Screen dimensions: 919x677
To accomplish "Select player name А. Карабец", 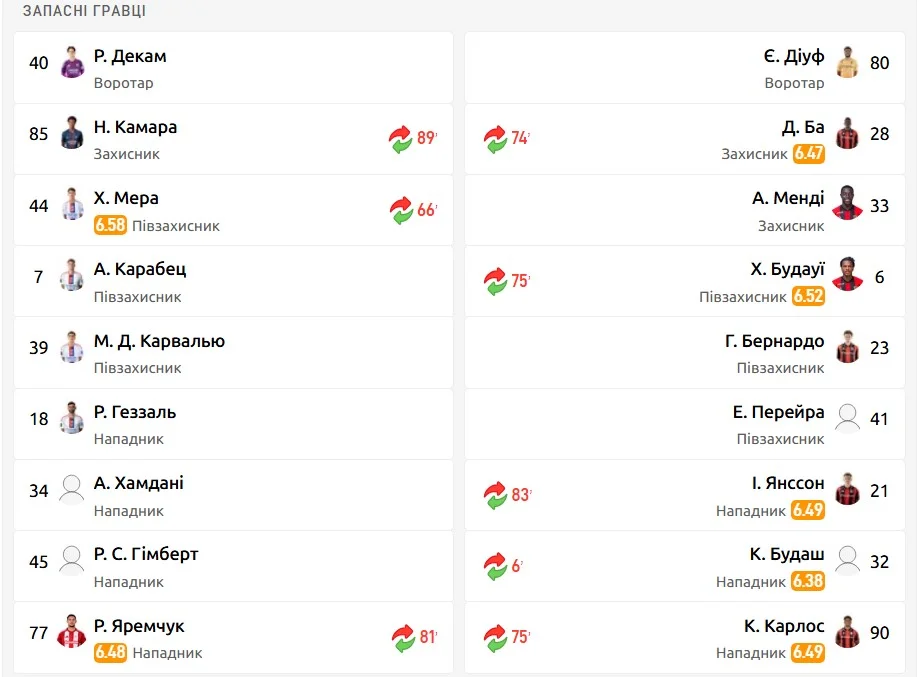I will (140, 270).
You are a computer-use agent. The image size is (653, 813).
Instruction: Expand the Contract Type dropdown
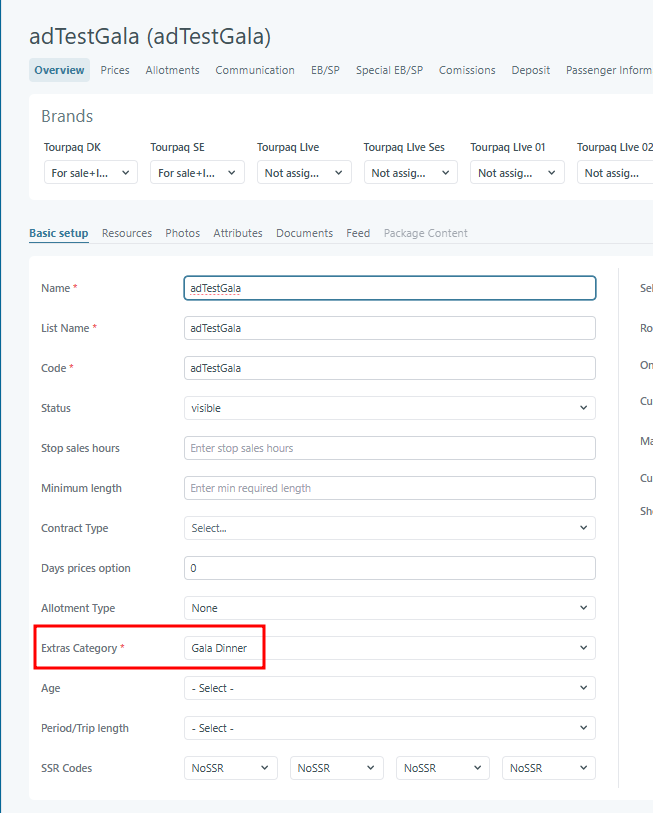click(389, 528)
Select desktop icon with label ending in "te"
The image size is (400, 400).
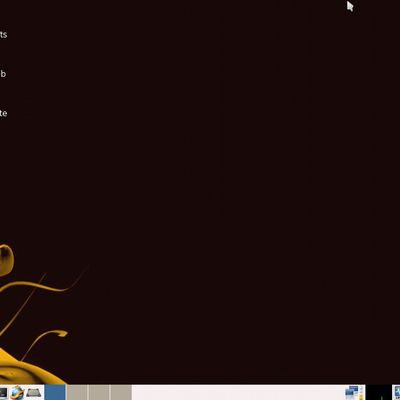pos(3,113)
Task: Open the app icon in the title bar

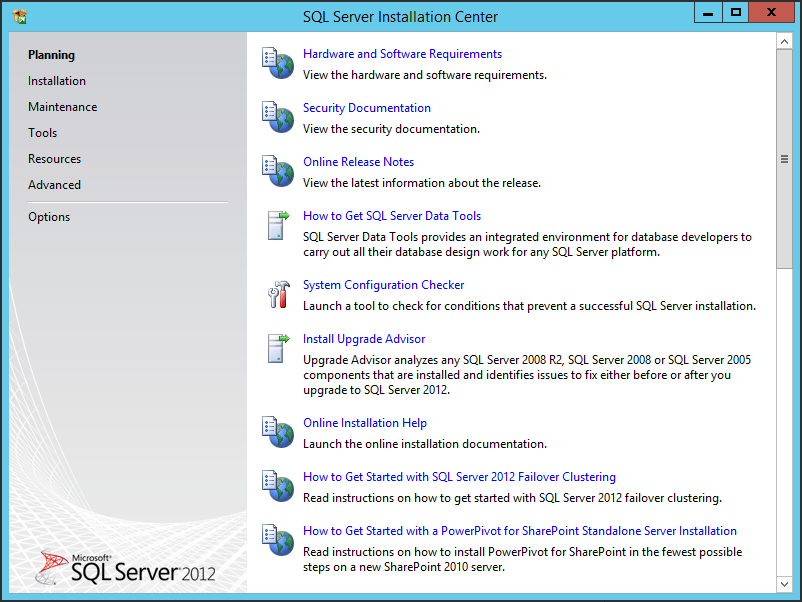Action: pyautogui.click(x=20, y=16)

* [How to complete this task]: Omit the pictures and write out the lines above from the one with "Instruction: Expand the" through the last, unchanged.

* [Completed task]:
Instruction: Expand the Contract Type dropdown
click(389, 528)
Select desktop icon with label ending in "te"
The image size is (400, 400).
pos(3,113)
Task: Open the app icon in the title bar

Action: pyautogui.click(x=20, y=16)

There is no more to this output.